David A. Shlapak is a senior international policy analyst at the nonprofit, nonpartisan RAND Corporation.
For the past several months, the Senkaku islands—known as the Diaoyus in China—have been at the center of tensions between China and Japan. Both sides claim ownership of these uninhabited islets in the East China Sea, and of the potentially resource-rich waters surrounding them.
China, challenging Japan's existing control of the islands, has sent ships and aircraft into the area to confront the Japanese. Each side has scrambled fighter jets in response to the other, and Chinese warships have reportedly locked weapon-targeting radars onto a Japanese helicopter and ship—a subtle but unmistakable ratcheting up of the tension.
The dispute highlights two challenges in East Asia for U.S. policymakers. The first is how to peacefully manage the emergence of a new great power in a region where the United States has been militarily dominant throughout the post-World War II era; the second, how a key U.S. strength in the region—its allies—complicates the first.
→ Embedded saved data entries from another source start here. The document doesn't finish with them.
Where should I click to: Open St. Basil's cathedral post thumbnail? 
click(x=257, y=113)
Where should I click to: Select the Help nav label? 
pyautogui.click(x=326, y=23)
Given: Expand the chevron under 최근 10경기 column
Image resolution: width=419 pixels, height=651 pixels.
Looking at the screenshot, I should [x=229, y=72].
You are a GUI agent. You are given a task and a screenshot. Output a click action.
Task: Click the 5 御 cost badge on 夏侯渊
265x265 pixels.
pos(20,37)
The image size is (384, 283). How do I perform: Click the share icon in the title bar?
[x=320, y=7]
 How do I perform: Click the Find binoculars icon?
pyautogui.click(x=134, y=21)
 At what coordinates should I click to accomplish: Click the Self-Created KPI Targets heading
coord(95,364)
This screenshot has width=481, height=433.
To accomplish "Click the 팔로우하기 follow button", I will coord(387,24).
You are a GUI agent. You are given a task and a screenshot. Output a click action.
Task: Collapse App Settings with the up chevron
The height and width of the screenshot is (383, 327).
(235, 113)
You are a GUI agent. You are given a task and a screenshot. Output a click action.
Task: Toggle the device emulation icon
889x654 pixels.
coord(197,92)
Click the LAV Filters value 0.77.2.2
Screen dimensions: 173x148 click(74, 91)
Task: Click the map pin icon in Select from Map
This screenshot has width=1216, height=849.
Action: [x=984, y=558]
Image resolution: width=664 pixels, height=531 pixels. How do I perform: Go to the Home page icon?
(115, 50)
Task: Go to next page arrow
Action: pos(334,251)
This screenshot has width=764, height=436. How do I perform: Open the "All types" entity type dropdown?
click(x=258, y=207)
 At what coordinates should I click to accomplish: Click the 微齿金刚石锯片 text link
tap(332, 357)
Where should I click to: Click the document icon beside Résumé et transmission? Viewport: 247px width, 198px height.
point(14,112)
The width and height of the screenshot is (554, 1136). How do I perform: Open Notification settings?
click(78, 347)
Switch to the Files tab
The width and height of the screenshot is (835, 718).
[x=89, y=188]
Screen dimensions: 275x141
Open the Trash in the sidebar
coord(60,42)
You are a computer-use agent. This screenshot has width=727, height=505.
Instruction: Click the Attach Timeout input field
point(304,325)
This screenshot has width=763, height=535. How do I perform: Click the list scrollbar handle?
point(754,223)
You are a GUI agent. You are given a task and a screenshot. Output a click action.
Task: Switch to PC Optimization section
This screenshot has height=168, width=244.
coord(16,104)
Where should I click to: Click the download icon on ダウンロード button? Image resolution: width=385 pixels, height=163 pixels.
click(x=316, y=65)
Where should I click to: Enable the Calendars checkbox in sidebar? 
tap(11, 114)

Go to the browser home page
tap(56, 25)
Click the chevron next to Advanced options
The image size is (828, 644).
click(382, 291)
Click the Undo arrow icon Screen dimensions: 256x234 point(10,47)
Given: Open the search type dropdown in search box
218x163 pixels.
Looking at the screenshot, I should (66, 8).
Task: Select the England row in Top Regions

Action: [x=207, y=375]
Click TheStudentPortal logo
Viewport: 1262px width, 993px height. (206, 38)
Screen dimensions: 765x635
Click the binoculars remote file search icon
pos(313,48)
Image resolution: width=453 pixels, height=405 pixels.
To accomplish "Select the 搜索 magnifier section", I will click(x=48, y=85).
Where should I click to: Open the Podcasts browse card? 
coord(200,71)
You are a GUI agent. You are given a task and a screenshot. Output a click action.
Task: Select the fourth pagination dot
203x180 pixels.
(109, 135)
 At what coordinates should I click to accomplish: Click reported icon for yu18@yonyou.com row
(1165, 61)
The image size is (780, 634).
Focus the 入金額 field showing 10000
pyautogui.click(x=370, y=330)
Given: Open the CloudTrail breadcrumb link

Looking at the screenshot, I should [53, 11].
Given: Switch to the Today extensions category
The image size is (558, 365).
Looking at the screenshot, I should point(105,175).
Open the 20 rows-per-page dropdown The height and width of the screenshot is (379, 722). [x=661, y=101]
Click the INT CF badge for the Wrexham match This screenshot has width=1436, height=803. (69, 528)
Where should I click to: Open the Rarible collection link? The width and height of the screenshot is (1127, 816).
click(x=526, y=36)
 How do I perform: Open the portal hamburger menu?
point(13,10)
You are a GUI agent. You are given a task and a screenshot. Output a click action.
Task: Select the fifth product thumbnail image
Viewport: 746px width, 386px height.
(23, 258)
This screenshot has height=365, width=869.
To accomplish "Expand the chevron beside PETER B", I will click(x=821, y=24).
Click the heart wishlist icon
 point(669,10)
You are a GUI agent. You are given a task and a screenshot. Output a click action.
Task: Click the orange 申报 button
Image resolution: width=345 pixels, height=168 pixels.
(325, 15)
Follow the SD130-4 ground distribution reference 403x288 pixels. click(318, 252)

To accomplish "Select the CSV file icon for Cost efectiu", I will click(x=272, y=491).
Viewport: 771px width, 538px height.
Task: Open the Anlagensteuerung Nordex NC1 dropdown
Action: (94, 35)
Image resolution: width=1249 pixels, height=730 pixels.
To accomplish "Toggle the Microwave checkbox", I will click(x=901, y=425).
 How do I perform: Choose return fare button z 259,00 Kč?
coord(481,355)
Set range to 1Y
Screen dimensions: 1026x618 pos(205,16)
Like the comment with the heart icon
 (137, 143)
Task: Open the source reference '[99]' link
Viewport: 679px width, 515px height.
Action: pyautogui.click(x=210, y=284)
East Asia has flourished during six decades of U.S. strategic dominance. The region's powerful economies—Japan, South Korea, Taiwan, Hong Kong, Singapore—prospered under the security blanket of American military power. Even Beijing has benefitted; it is, after all, the U.S. Navy that guarantees the security of the sea lanes upon which China's trade and economy depend.
China's growing power challenges this status quo, and the emergence of new great powers often has been a fraught process. But China's rise need not be traumatic. Look, for example, at the rise of the United States. Less than 100 years after gaining its independence, the young United States and the superpower of the era, Great Britain, had achieved a modus vivendi that left America unchallenged as the dominant power in the Western Hemisphere.
It was ultimately the status quo power that yielded regional preeminence to the upstart, a fact that may be discomforting for an America looking warily across the Pacific at an increasingly powerful China. But unlike Britain, the United States has powerful friends in the region. This is a major and underappreciated advantage for Washington.
The advantage does come with costs, however. First, the web of U.S. alliances in East Asia has supported a Chinese narrative that the United States is seeking to contain Beijing, to keep it weak and helpless. Warming American relations with countries like Vietnam and India are, according to China's perspective, the newest components of Washington's encirclement strategy.
This point of view is not entirely unreasonable. Imagine if the situation were reversed: China is closely allied with and has powerful military forces based in Canada, sails mighty combat fleets in the Gulf of Mexico, and flies spy planes up and down the East and West Coasts. All of Beijing's protestations of goodwill and benevolent intentions certainly would be heard with a skeptical American ear.
A second cost of America's Asian alliances is that they risk drawing the U.S. into conflicts that are important to its allies, but are not critical to its own interests, like Japanese control of the Senkaku/Diaoyus islands. America's friends and allies in the region are watching carefully, gauging Washington's willingness to support them should they come into conflict with a powerful China.
So far, the U.S. has done well to reaffirm its commitment to Japan's security while urging both sides to lower the temperature of the dispute. Still, even if the two nations ease the tensions, the United States should gird itself for further uncomfortable contingencies in the coming years.
Today's crisis in the East China Sea is worrisome, and could get worse, but it won't be the last of its kind. The relationship between the United States and China is uniquely complex, a messy combination of deep economic interdependence and perhaps inevitable strategic rivalry. Managing this contradiction will be this generation's primary foreign policy challenge. It will not be easy.